|By Lori MacVittie||
|August 7, 2014 09:45 AM EDT||
It's not the first time we've heard the statement that cloud can be too expensive and I doubt it will be the last. This latest episode comes from Alexei Rodriguez, Head of Ops at Evernote by way of Structure 2014:
Original Tweet: https://twitter.com/joeweinman/status/479769276027379712
It is important to note that this admission - like those in the past - have come from what we call "web monsters." Web monsters are, as the name implies, web-first (and usually only) organizations who have millions (or billions) of users. Modern web monsters generally have only one application for which they are responsible, a la Evernote, Netflix, Facebook, etc...
It is unlikely that most enterprises will encounter this same conundrum - that of the cloud actually costing more than a DIY approach - for short-lived projects. A marketing campaign, seasonal promotions and offerings, etc... are almost certainly never going to approach the consumption levels of a Facebook or Evernote, and thus their costs will almost certainly be less in the cloud than in house.
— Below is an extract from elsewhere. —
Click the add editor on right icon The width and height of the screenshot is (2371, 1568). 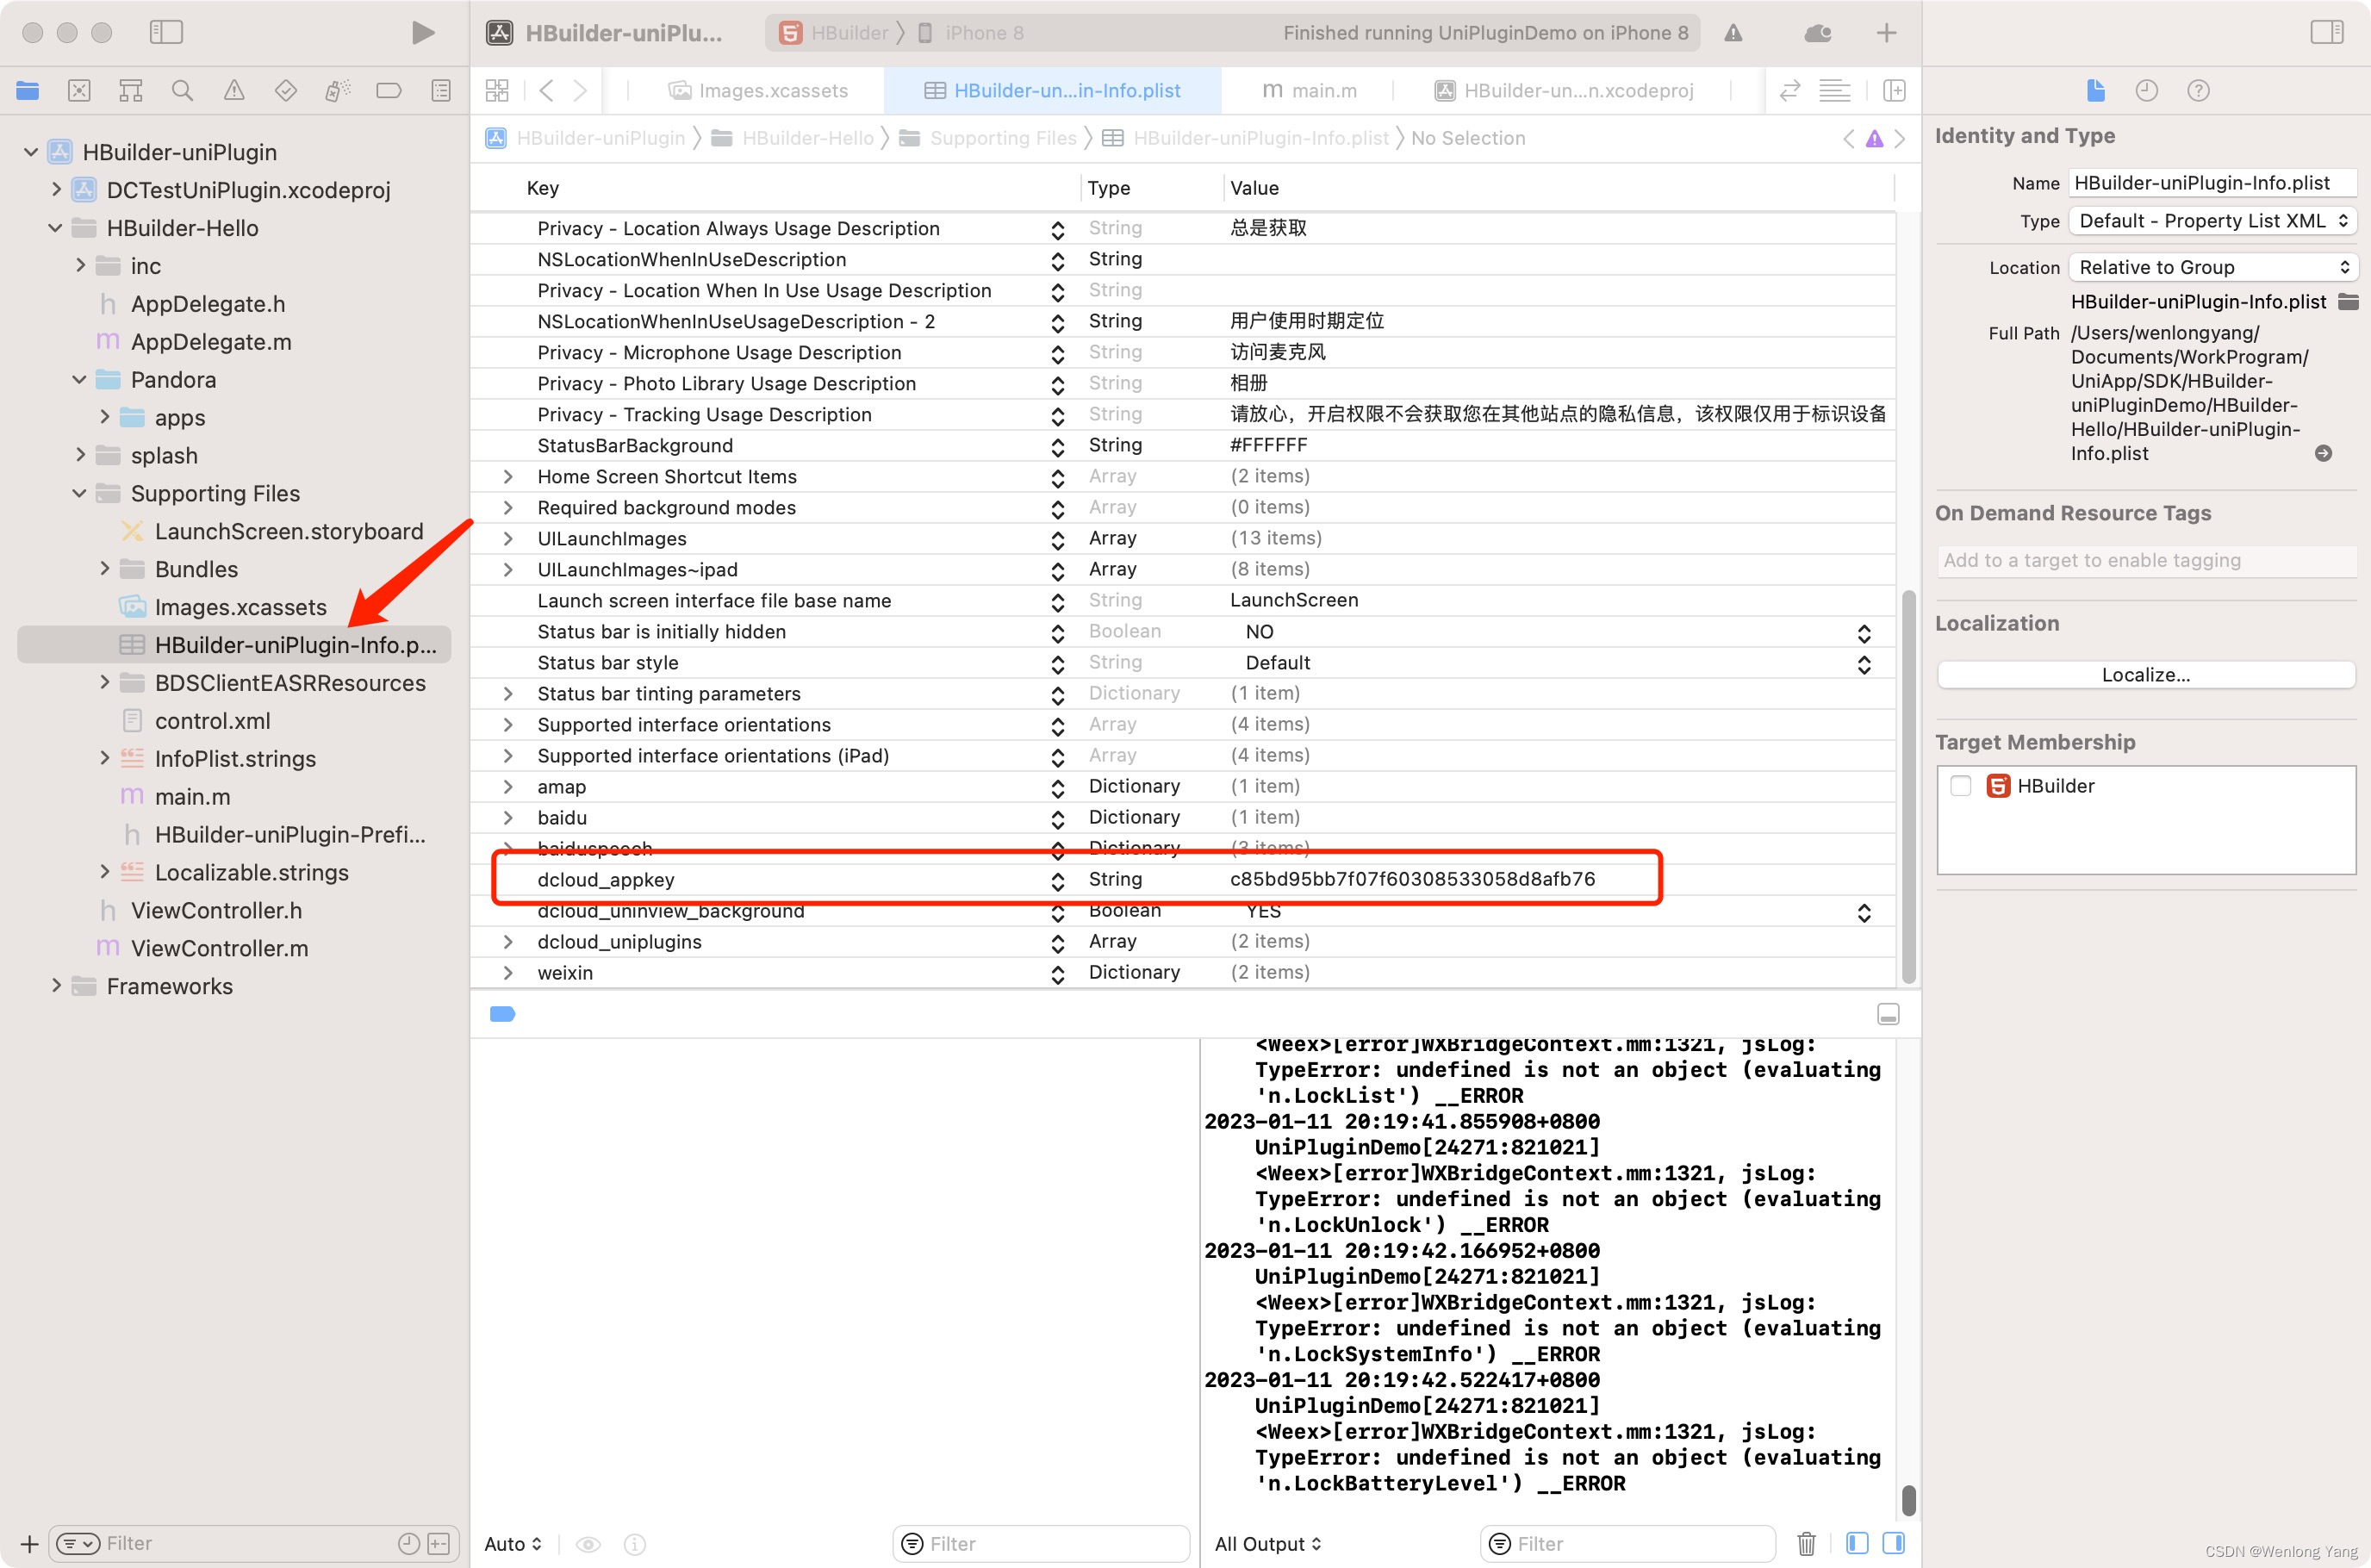click(x=1894, y=91)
That's not to say that enterprises won't run into this problem, or need to carefully evaluate the long-term costs of cloud for an application against their own ability to service it, especially as the Internet of Things begins to arrive and push at oft times already bulging data center seams.
One of the ways in which cloud can end up costing more is based on the load balancing service you choose to use.
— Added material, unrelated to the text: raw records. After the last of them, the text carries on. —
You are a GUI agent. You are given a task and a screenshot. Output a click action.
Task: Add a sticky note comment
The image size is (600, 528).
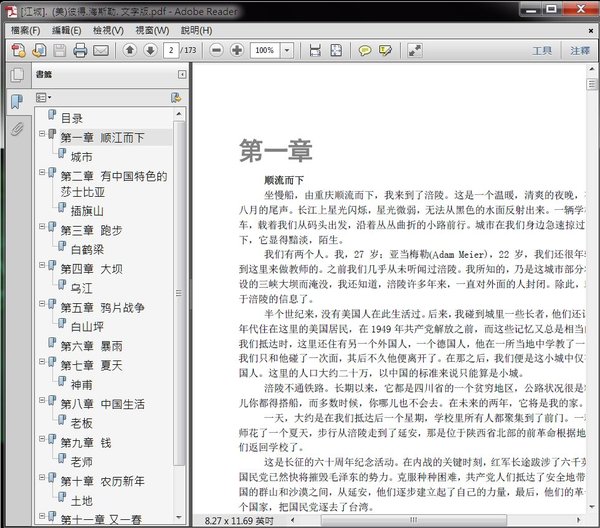click(365, 50)
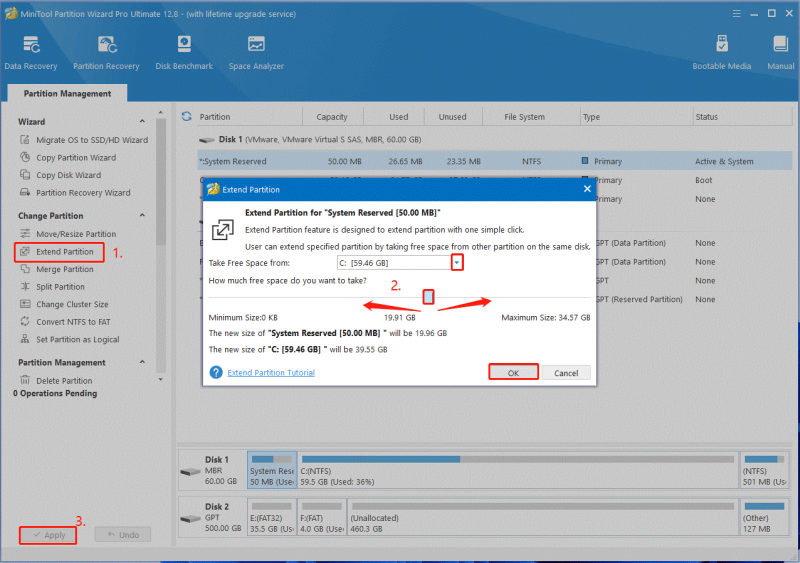The height and width of the screenshot is (563, 800).
Task: Click the free space slider handle
Action: click(429, 297)
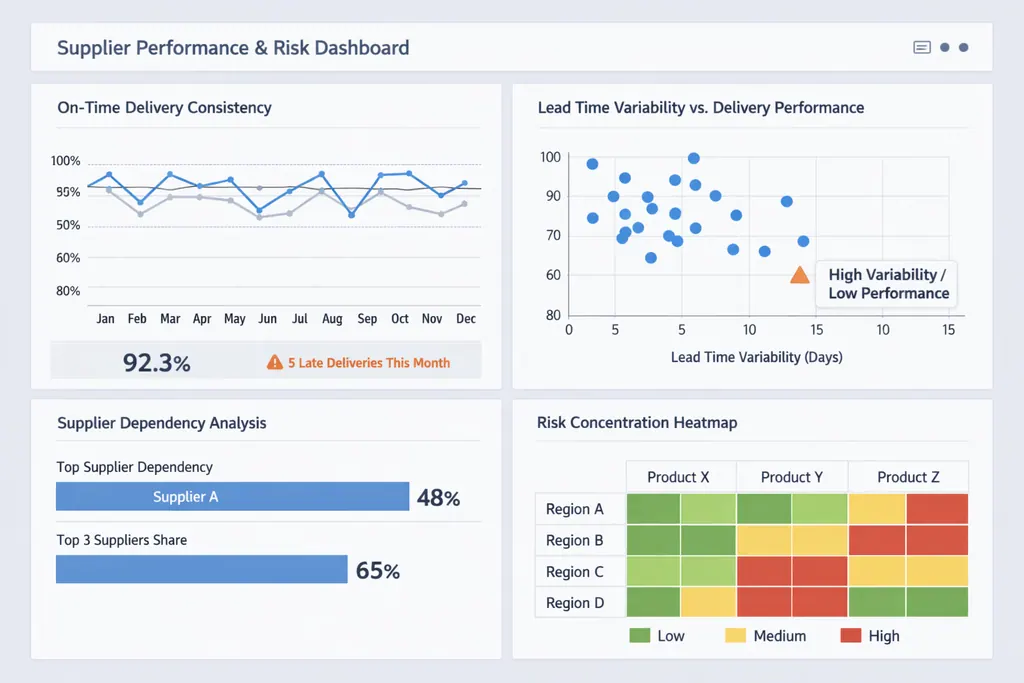Select the Supplier A dependency bar

click(x=232, y=497)
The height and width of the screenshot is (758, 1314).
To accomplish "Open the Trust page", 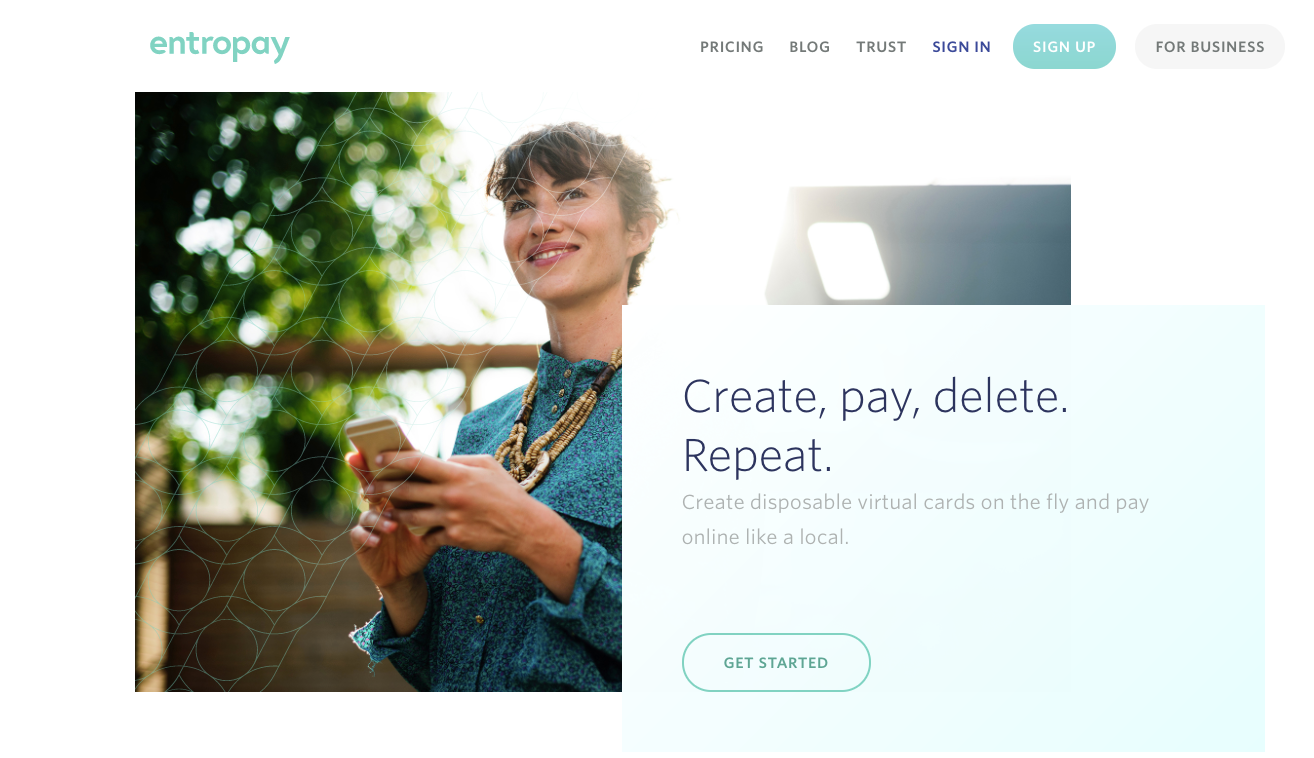I will coord(881,47).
The Cost of Inefficient Load Balancing
Load balancing is at the heart of every cloud computing model. Without load balancing of some kind you can't scale, and scalability is one of cloud's biggest benefits, as well as a top driver according to North Bridge Ventures 2014 Future of Cloud.
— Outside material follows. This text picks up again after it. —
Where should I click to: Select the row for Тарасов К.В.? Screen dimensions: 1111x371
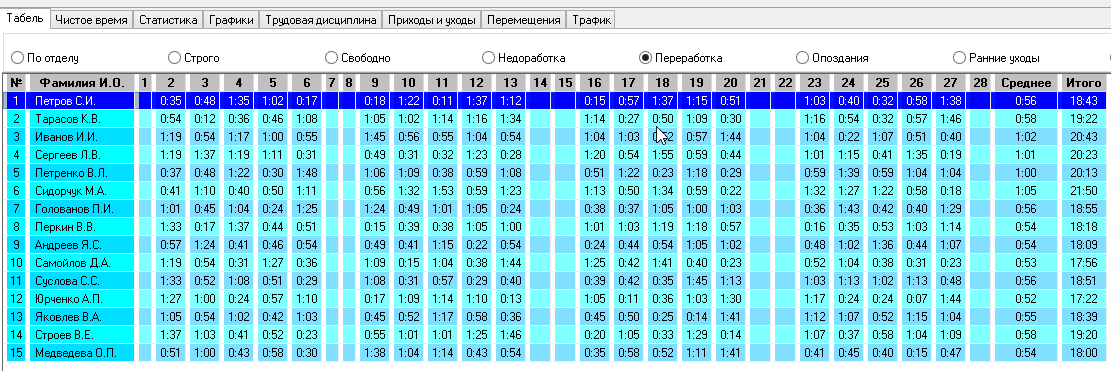tap(553, 119)
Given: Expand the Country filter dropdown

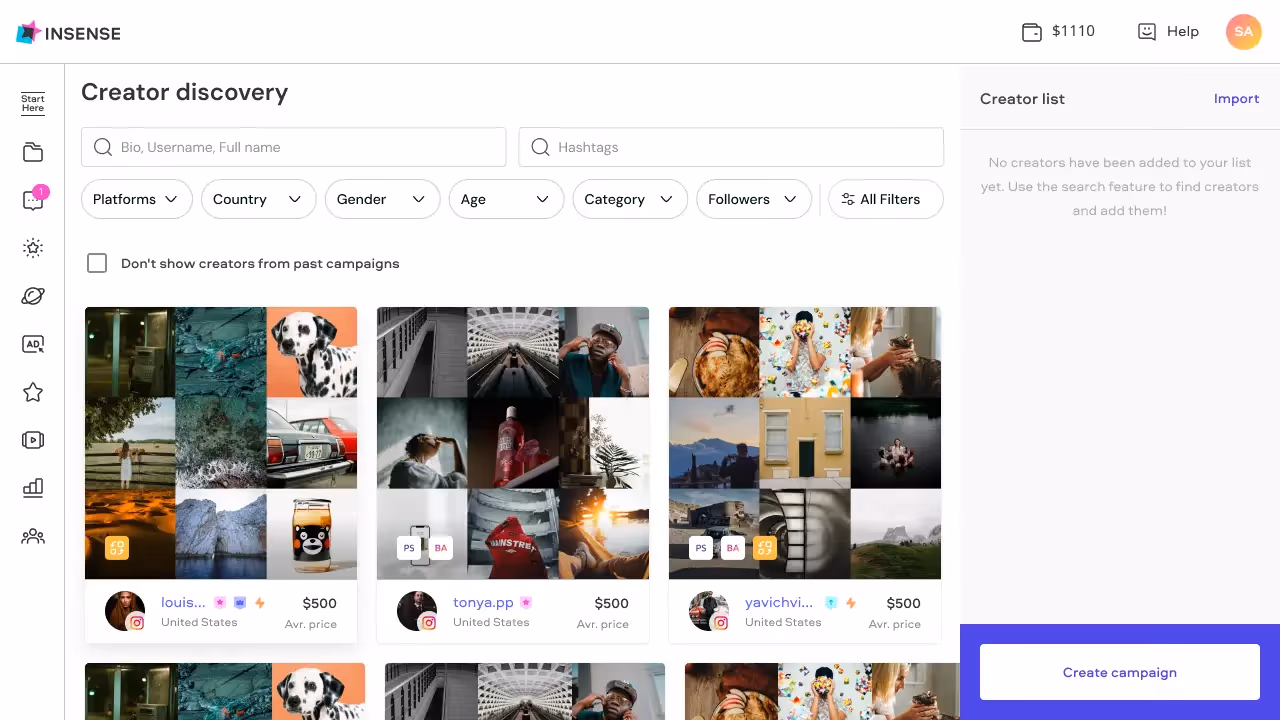Looking at the screenshot, I should pos(258,199).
Load balancing, of course, distributes load across multiple instances of an application to enable scale, improve performance, and maintain availability. In most cloud environments, where provider supplied load balancing services are made available, these services are based on a scale out model, meaning scalability is based purely on the cloning of new application instances when demand reaches a certain (usually customer defined) threshold.
Now, that's all pretty simple stuff. All load balancing services offer scalability this way. What separates enterprise class load balancing from the simplistic offerings from providers is the ability to optimize server-side (virtual or physical) resource utilization in order to eke out the most capacity from each one, without compromising on other service level requirements such as performance.
Enterprise class load balancing services achieve this by using a variety of TCP optimizations designed to offload protocol overhead from the server (instance). TCP multiplexing and response buffering capabilities enable enterprise class load balancing to improve the capacity of servers (instances) by 25% or more, on average.
Obviously if a server (instance) can serve 25% more user requests, you don't scale out as quickly. In other words, you aren't launching more instances as frequently. Which means you aren't paying for more instances as often, either. Interesting, isn't that?
Enterprise load balancing services also offer a variety of load balancing algorithms, each of which has advantages and disadvantages. All load balancing services generally support the most basic of algorithms, round robin, but more sophisticated algorithms are rarely implemented. It is here, along with TCP optimizations, that efficient scalability becomes problematic. Round robin is application and server load agnostic, meaning it doesn't care if the instance selected has 400 connections while a second instance has only 50, it's still going to send that request to the next one in line. While least connections may not be the most efficient algorithm available, it's definitely more application load-aware than round robin.
Most enterprise driven load balancing algorithms take into consideration in some way - whether through weights or connection counts - the load on a given application instance. Rather than just distribute requests, they attempt to efficiently and equally distribute requests in order to maximize resource utilization without impacting performance or availability.
Thus, the use of simple load balancing services with rudimentary algorithmic support and an apathetic view toward server (instance) load serves to distribute load unequally.
These load balancing services do, however, serve to ensure that more instances are launched and more bandwidth is used, which necessarily incurs additional costs.
The load balancing service you choose does ultimately impact the overall cost of cloud. While its not the primary cause behind observations from organizations like Evernote, it's certainly a contributor.